**WRITTEN EXERCISE**:
Write out the lines of the records below as a numbered list, omitting blank lines and leaving out the pictures.

============

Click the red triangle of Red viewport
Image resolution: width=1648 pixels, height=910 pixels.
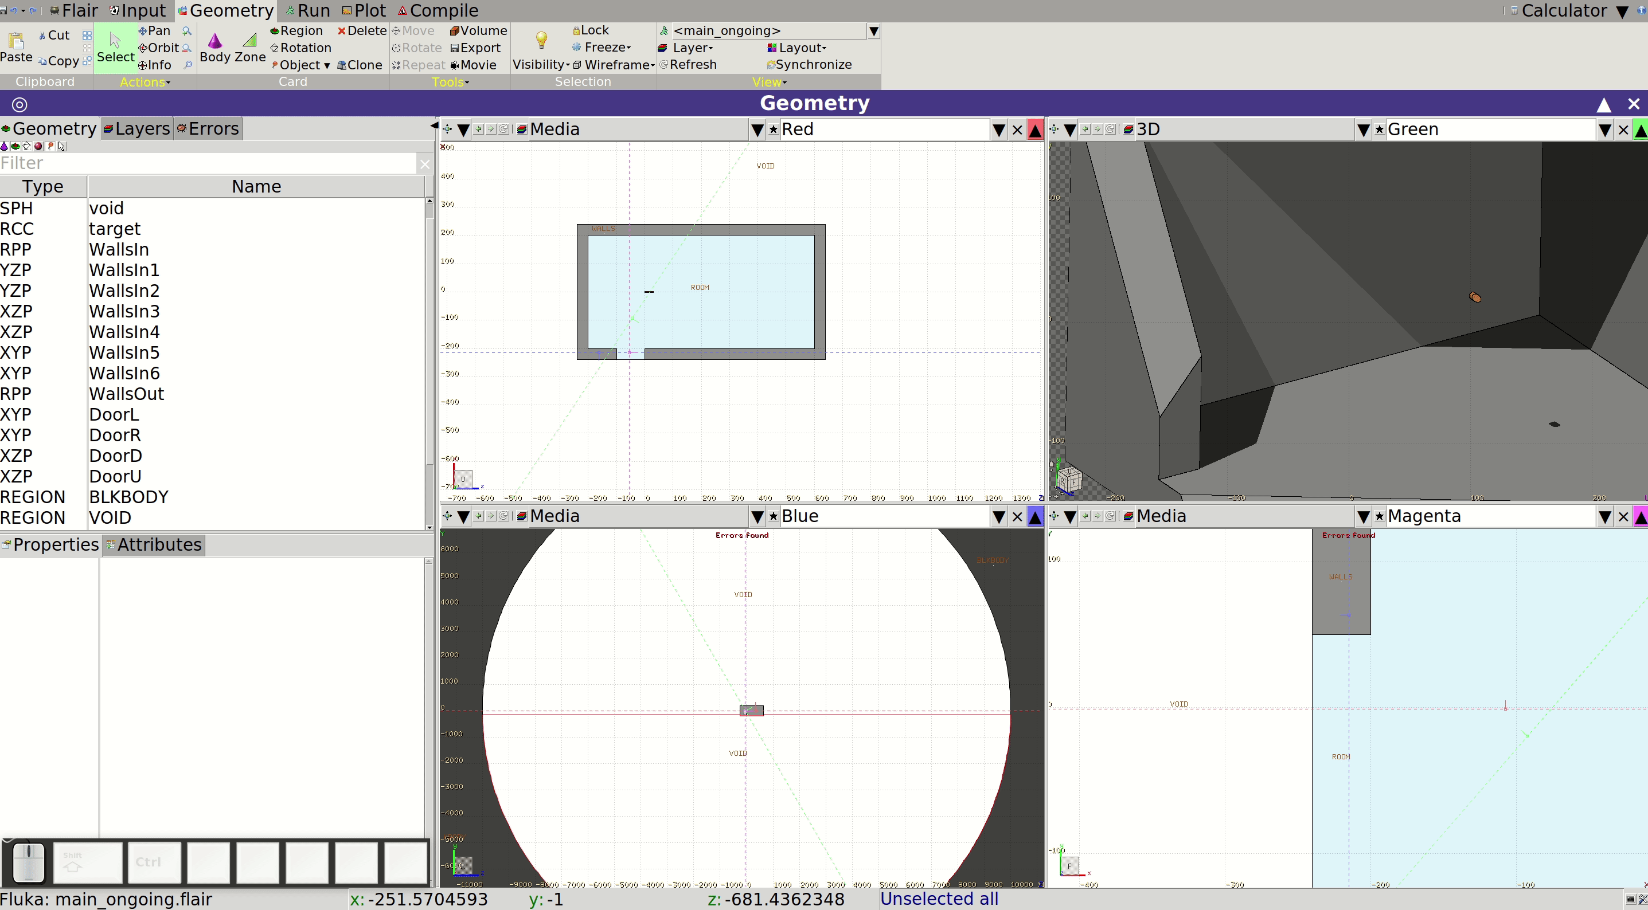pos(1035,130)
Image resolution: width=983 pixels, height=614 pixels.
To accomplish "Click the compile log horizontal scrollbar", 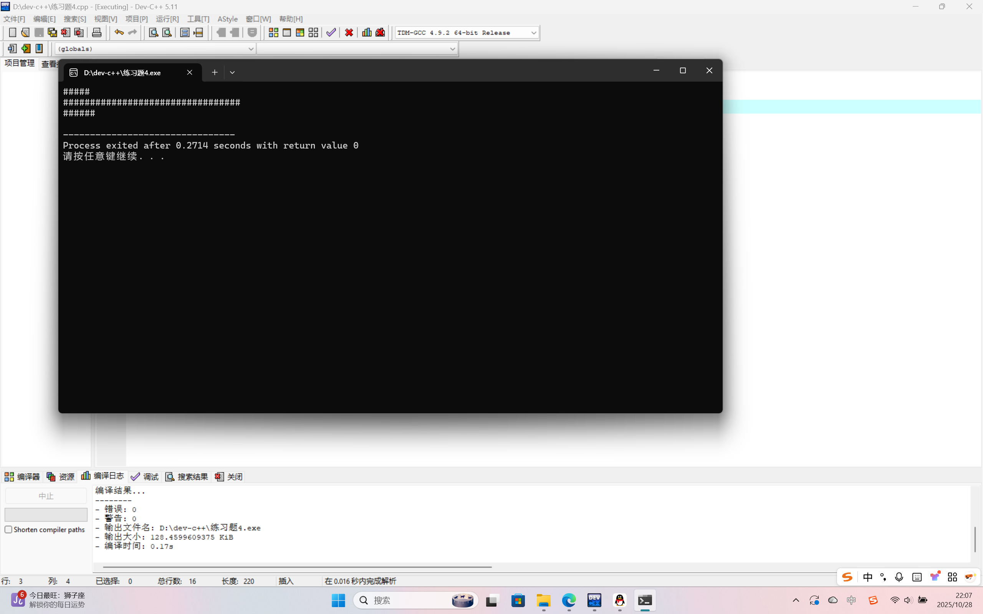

============

**FINISHED EXERCISE**:
1. Click the red triangle of Red viewport
2. Image resolution: width=1648 pixels, height=910 pixels.
3. pos(1035,130)
4. Image resolution: width=983 pixels, height=614 pixels.
5. To accomplish "Click the compile log horizontal scrollbar", 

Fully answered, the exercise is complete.